TO BE DONE
In one to three sentences, explain why the power delivery network text says bulk bypass and decoupling capacitors are needed alongside the VRM.

SELECTED TEXT
————————
This column originally appeared in the May issue of The PCB Magazine.

Today’s high-performance processors, with subnanosecond switching times, use low DC voltages with high transient currents and high clock frequencies in order to minimize the power consumption and hence, heat dissipated. Fast rise times, low output-buffer impedance and the simultaneous switching of busses create the high transient currents in the power and ground planes, degrading performance and reliability of the product. Inadequate power delivery can exhibit intermittent signal integrity issues. Also, many failures to pass electromagnetic compliancy (EMC) are due to excessive noise on the PDN coupling into external cables and radiating emissions.

A typical high-speed design, incorporating DRR3 memory, contains five or six individual power supplies. The PDN must accommodate these variances of current drawn with as little change in power supply voltages as possible (5% voltage ripple is a typical requirement). So the goal of PDN planning is to design a stable power source, taking the above into account, for all the required power supplies. Ideally, the effective impedance of the PDN should be kept as low as possible, up to the maximum operating frequency.

PDN planning is a trade-off of cost/performance and results in the following:

• Gives higher confidence in the performance and reliability of the product
• Meets the performance target at the lowest cost of production
• Finds and eliminates issues early in the design cycle

As with stackup planning, the PDN design is required before a single IC is placed on the board.

Figure 1. PDN topology.

Figure 1 shows the topology of the PDN which includes the VRM, bulk bypass and decoupling capacitors, the plane, the die capacitance, plus BGA via and via spreading inductance.

Figure 2 illustrates the resonant frequency of the PDN components. Each component added to the PCB lowers the impedance of the PDN at a particular frequency. The PDN impedance for a computer-based product must be kept low and flat over a large frequency range for improved product performance. Each capacitor’s resonant frequency can be calculated by:

Figure 2. Impedance of VRM, capacitors and plane.

The first major component of the PDN is the voltage regulator module (VRM). The VRM is typically a switching regulator that adjusts the amount of current being supplied (via feedback) to keep the voltage constant at frequencies from DC to a few hundred KHz (depending on the regulator). For all transient events that occur at frequencies above this range, there is a time lag before the VRM can respond to the new level of demand.

The second major component of the PDN is the bulk bypass (tantalum) and decoupling capacitors (ceramic). These capacitors supply instantaneous current (at different frequencies) to the drivers until the VRM can respond. In other words, it takes a finite amount of time for current to flow from the power supply circuit (whether on-board or remote) due to the inductance of the trace and/or leads to the drivers.
————————
DATA SECTION
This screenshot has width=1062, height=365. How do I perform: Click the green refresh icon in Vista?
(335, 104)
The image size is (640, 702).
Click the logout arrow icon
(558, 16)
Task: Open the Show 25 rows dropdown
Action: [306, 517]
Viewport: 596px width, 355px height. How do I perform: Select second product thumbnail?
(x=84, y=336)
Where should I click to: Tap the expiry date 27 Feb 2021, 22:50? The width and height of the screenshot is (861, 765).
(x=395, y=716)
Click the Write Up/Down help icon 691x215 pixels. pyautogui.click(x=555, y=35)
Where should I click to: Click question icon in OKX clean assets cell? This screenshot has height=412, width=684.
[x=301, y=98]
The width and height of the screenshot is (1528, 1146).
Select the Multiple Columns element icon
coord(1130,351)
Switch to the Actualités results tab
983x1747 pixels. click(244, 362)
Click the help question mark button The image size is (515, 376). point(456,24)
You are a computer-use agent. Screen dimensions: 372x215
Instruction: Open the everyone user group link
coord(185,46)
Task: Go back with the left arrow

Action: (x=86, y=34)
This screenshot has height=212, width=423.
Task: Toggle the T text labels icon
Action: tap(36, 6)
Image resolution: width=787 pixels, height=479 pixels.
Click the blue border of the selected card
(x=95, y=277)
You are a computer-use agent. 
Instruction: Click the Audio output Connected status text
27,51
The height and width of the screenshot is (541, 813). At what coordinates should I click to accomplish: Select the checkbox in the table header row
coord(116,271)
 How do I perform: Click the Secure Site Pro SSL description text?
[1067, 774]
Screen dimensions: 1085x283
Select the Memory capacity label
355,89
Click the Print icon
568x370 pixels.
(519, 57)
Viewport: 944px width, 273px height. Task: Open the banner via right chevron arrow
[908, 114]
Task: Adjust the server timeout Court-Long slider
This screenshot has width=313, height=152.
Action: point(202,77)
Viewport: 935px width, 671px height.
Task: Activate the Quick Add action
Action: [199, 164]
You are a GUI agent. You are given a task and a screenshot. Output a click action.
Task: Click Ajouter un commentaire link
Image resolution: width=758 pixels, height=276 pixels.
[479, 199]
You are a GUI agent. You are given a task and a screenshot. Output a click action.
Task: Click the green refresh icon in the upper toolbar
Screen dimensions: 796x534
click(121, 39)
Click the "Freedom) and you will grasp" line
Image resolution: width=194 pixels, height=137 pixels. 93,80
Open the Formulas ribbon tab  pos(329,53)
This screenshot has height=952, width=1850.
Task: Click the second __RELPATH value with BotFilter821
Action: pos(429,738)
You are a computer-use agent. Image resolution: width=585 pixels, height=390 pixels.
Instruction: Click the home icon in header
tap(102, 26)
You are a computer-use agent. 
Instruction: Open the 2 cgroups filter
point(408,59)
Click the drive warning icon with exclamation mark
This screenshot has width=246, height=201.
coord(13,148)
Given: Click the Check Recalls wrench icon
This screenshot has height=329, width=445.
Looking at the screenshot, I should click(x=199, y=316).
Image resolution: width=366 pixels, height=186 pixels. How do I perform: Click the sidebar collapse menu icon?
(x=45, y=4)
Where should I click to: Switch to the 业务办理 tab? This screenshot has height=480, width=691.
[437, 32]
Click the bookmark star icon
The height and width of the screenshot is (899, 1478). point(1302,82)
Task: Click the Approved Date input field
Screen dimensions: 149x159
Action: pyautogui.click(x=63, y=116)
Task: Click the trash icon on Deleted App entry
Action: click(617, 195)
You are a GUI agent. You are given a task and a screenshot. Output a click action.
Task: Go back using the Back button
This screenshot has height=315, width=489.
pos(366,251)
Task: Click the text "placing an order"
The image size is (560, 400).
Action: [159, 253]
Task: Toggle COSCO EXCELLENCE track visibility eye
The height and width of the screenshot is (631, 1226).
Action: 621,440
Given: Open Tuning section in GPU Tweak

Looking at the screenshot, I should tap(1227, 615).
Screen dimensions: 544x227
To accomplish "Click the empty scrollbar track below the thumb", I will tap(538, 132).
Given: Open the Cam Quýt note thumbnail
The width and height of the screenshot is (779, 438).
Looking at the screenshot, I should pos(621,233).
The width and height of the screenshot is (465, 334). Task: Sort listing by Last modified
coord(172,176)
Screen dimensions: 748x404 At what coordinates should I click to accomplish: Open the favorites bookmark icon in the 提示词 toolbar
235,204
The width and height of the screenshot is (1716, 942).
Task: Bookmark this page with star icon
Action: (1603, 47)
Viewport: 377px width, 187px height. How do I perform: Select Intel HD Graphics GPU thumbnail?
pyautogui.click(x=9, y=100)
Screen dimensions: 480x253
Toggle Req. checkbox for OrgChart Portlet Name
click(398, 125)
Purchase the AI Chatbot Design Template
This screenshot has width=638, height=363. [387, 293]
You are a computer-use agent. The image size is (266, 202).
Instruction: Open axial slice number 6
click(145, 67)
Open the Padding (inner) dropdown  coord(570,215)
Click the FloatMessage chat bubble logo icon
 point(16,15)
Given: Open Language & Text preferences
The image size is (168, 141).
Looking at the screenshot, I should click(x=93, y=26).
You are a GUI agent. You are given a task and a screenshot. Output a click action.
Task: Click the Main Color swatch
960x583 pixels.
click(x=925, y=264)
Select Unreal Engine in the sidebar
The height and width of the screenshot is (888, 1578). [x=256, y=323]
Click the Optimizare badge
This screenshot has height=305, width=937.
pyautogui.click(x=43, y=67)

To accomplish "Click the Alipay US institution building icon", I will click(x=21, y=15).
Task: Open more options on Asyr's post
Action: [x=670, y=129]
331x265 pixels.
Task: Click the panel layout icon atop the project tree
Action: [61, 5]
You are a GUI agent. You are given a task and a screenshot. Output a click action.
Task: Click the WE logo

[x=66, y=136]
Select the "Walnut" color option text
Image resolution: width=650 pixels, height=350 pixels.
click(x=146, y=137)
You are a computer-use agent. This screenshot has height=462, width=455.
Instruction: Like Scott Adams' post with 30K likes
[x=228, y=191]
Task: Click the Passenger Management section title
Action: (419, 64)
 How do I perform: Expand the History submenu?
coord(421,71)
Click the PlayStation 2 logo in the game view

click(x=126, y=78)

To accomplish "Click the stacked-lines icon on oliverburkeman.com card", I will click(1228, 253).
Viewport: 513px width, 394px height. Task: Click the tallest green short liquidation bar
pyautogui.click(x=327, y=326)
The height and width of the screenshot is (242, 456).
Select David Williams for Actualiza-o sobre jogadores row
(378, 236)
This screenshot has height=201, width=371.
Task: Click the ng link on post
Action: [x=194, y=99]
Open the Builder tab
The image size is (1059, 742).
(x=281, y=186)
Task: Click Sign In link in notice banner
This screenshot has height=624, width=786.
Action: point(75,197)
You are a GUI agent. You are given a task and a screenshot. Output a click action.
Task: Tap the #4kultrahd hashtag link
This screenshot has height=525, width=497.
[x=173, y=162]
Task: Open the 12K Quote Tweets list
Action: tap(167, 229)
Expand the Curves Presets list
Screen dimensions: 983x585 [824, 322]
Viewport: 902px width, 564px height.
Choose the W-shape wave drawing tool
————————
ANSWER TO THE TASK
The VRM keeps the voltage constant only from DC to a few hundred KHz, so for transient events above that range there is a time lag before it can respond to the new level of demand. The capacitors supply instantaneous current to the drivers until the VRM responds. Current needs that help because it takes a finite amount of time to flow from the power supply circuit, due to the inductance of the trace and/or leads to the drivers.